Revelado o conteúdo, constatou-se que ali havia 1.956 genes não identificados entre os cerca de 20 mil que perfazem o genoma. Em meio aos descobertos, 99 são codificadores de proteínas, ou seja, contêm uma lista de ingredientes para confeccionar cada um dos tijolos bioquímicos com que se constrói um organismo.
Os outros 1.857 genes são provavelmente sequências envolvidas na regulação da maquinaria celular e dos cromossomos, ou vestígios de alterações genômicas ocorridas no passado da espécie. A desproporção dá ideia de como é complexo o genoma, com tantas sequências que no passado foram designadas como DNA-lixo.
Tal complexidade fornece boas razões para tomar com um grão de sal a conclusão de que esta seja, afinal, a sequência definitiva do genoma humano. Ela representa, com certeza, a referência mais completa que o enorme avanço biotecnológico conseguiu produzir em sete décadas desde a descoberta da dupla hélice do DNA.
Um genoma de referência com maior acuidade ajudará a comparar com ele o DNA de pessoas portadoras de doenças, em busca de variações que possam contribuir para explicá-las e tratá-las. A própria diversidade genética de indivíduo para indivíduo, contudo, implica manter um pé atrás com a noção de que exista “um” genoma humano, como sugeriam as metáforas de “Livro da Vida” e quetais.
Isso para nada dizer da variação populacional, como ressalta o especialista em bioinformática Sandro José de Souza, da Universidade Federal do Rio Grande do Norte: “Muito mais importante do que ter um genoma completo é ter muitos genomas sequenciados”.

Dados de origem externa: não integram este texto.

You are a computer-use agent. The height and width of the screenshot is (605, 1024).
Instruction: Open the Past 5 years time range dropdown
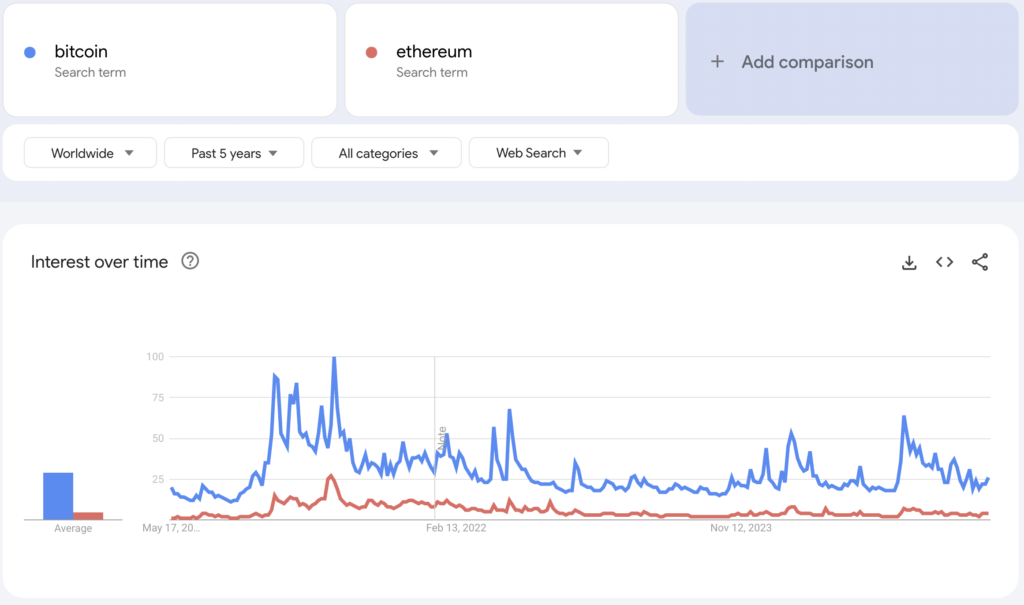(x=233, y=152)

“É preciso ter mais grupos étnicos representados nessas bases de dados”, diz Souza, que elogia o novo estudo por sua capacidade de facilitar e baratear os estudos de associação entre aspectos do genoma e problemas de saúde, ao lado de iniciativas como a do governo britânico de sequenciar 500 mil indivíduos.
Com ele concorre Deanna Church, da empresa Inscripta, em comentário na mesma edição da Science: “Embora haja mais complexidade na população do que a representada na montagem T2TCHM13, dispor de um haplótipo [metade de um cromossomo] montado corretamente facilita a análise dessas regiões biomedicamente importantes em outros primatas humanos e não humanos”.
“É preciso continuar a desenvolver modelos de montagem que permitam a representação da rica diversidade de sequências encontradas na população humana. Compreender a diversidade ajudará a dissecar riscos de doença observados em diferentes populações.”
O trabalho na Science é um marco destacado no bilionário empreendimento iniciado há 32 anos com o PGH. Mais um. Outros tantos terão de vir para falar de modo apropriado em código genético de toda a espécie e em benefícios médicos acessíveis para todos.